I have dealt with Circular Replication with three nodes before. Here are my posts:
May 07, 2012
: Setting Circular Replication in mysql (From Scratch)Sep 24, 2012
: Setting up MySQL circular replication in existing replication topology? (Takes a Master with Two Slaves and converts the topology to Three-Node Circular Replication)
I remember a client I used to have who had 800 client databases (about 2TB) in three-node Circular Replication. The client did the writes for 267 databases at one DB server, 267 databases at the second DB server, and the last 266 at the third database. There were heavy writes. There were long intervals of Replication Lag between node. When the peak business time was past, all nodes were back to normal with Seconds_Behind_Master
at 0. They did not need auto_increment_increment and auto_increment_offset since all writes to a specific database was restricted to a specific DB Server.
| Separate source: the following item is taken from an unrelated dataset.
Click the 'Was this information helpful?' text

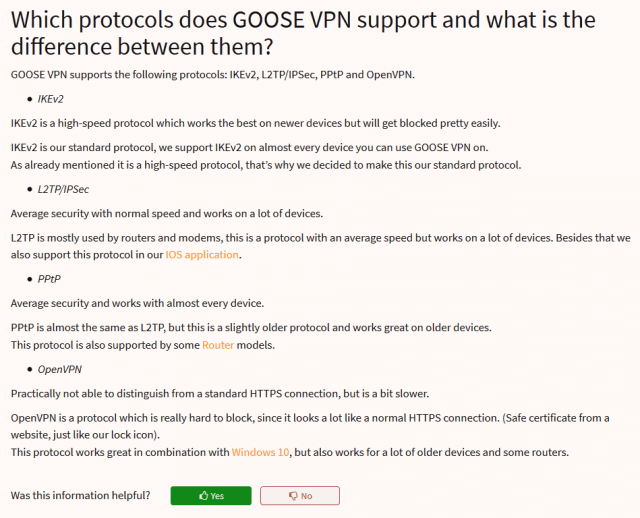(x=80, y=496)
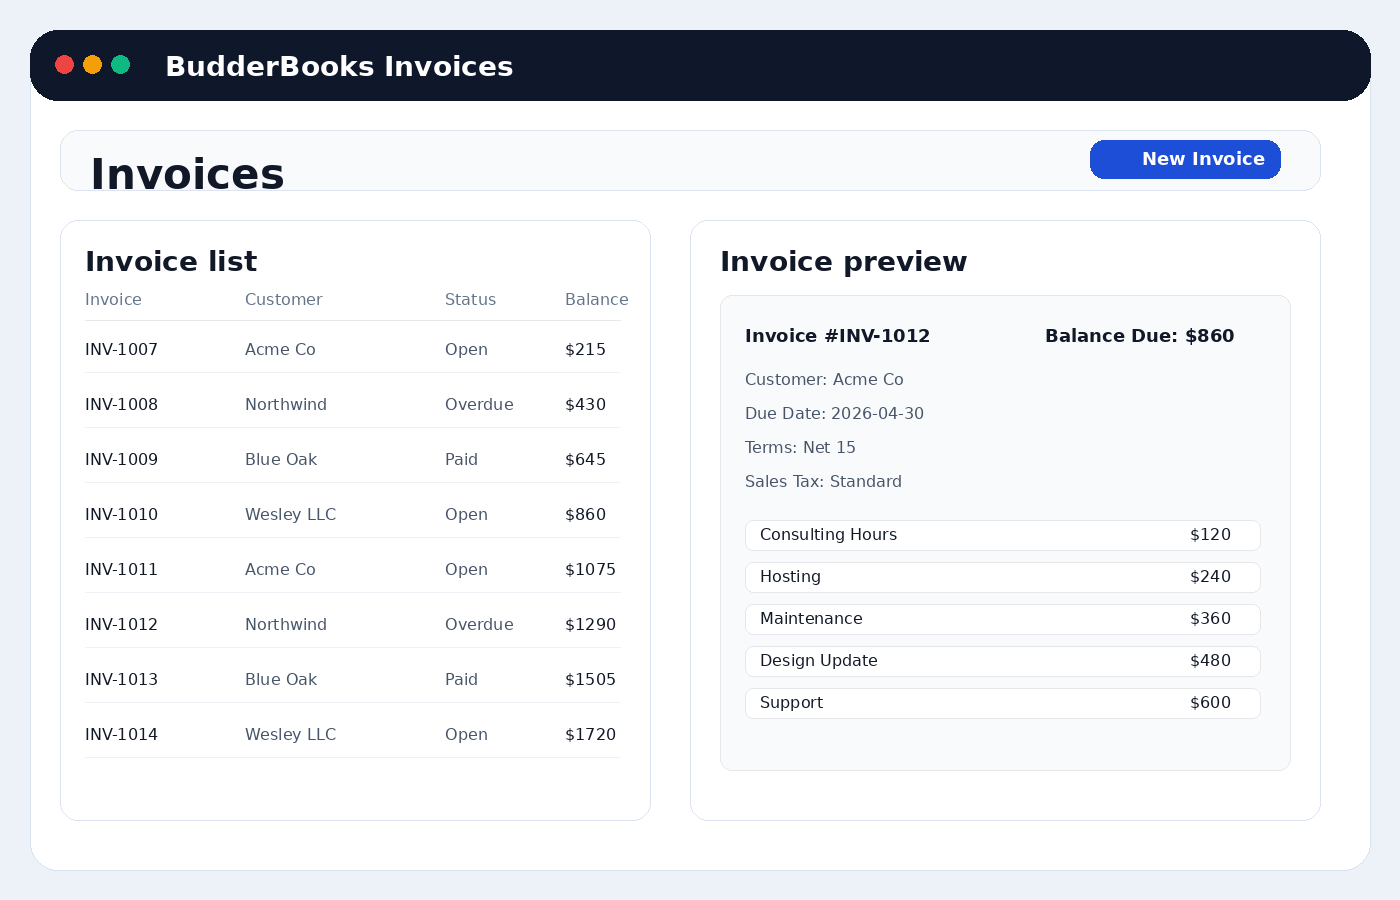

In your case, if you have a small-to-moderate sized database that is not write-intensive, Circular Replication is OK. I just would restrict all DB writes to one box and load balance your SELECTs.
#CAVEAT
CAVEAT
Please keep in mind that both @jynus and @AaronBrown are right in saying you have multiple points of failure. You also have to exercise great care in taking backups, restricting writes of specific databases to a fixed DB server, making sure your app is Cluster aware. You must also design strict methods for doing failovers, taking nodes out of the ring, inserting nodes back in the ring, and restoring a single database without increasing server load.